[PATCH 6/6] drm/i915/gvt: Add error rating system

fred gao fred.gao at intel.com
Thu Aug 10 15:31:40 UTC 2017


This patch is to implement the error rating system to track the
guest cmd scan and prepare workload states, the guest will enter
into failsafe mode once it reaches some limit.

Generally, there are 3 types of errors: a) some commands might be
unknown;  b) some cmd access invalid address space; c) some gvt
internal erors. A penalty score is defined for each of them.

v2:
- remove some internal i915 errors rating.  (Zhenyu)

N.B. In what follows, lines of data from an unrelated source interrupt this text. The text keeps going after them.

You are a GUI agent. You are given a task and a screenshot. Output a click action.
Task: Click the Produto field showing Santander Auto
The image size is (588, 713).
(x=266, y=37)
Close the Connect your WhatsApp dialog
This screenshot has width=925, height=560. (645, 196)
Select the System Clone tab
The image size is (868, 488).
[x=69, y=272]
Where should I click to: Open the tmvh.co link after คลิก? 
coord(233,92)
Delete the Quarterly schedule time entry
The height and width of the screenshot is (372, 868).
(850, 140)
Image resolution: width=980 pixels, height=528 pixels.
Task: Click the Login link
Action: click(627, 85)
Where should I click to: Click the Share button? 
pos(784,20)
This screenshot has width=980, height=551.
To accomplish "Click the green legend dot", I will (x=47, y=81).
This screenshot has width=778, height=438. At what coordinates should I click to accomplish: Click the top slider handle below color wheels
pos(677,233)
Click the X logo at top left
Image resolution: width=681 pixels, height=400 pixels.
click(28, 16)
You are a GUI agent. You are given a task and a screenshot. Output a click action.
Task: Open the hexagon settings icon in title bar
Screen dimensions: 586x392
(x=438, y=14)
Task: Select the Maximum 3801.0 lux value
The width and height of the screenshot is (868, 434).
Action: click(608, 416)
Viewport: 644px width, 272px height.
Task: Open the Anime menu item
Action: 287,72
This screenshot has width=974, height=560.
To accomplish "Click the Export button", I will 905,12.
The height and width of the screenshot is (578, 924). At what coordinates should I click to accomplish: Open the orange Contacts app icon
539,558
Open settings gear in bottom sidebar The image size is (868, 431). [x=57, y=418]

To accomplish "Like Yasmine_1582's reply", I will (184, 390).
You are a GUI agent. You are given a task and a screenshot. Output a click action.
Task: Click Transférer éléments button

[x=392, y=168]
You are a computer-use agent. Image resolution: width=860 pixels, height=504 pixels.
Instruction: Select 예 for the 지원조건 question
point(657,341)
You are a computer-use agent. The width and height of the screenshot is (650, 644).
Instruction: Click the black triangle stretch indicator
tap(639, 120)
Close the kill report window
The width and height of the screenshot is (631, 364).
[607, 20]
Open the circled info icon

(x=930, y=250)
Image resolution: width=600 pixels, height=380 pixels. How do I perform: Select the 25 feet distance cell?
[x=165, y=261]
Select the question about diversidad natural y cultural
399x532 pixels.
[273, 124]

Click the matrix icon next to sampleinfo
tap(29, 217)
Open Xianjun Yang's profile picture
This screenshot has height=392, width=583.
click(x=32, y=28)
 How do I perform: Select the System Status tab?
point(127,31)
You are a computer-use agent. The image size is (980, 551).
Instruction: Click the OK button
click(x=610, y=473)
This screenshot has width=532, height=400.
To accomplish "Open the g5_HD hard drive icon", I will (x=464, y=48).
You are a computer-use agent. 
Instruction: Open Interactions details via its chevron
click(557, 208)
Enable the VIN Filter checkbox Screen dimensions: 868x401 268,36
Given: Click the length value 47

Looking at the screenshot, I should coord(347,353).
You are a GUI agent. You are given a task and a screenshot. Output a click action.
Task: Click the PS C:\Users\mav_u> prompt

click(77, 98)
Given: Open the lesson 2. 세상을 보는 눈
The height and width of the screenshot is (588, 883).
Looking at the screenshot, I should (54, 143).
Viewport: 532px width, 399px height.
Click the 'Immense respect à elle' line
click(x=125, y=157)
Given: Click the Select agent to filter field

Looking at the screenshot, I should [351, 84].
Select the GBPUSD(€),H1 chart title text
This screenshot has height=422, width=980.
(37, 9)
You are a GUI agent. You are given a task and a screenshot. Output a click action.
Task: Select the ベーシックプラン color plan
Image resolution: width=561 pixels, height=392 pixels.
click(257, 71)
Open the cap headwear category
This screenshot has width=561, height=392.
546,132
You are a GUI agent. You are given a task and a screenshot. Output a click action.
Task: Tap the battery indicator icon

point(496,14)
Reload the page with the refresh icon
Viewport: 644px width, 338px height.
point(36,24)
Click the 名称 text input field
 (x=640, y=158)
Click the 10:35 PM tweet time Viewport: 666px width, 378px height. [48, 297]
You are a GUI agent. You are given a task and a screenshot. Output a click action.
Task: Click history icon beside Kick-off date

Signed-off-by: fred gao <fred.gao at intel.com>
---
 drivers/gpu/drm/i915/gvt/cmd_parser.c | 43 +++++++++++++++++++++++++++--------
 drivers/gpu/drm/i915/gvt/execlist.c   | 10 +++++---
 drivers/gpu/drm/i915/gvt/gtt.c        |  3 ++-
 drivers/gpu/drm/i915/gvt/gvt.h        | 11 +++++++++
 drivers/gpu/drm/i915/gvt/handlers.c   |  4 +++-
 drivers/gpu/drm/i915/gvt/scheduler.c  |  2 ++
 6 files changed, 59 insertions(+), 14 deletions(-)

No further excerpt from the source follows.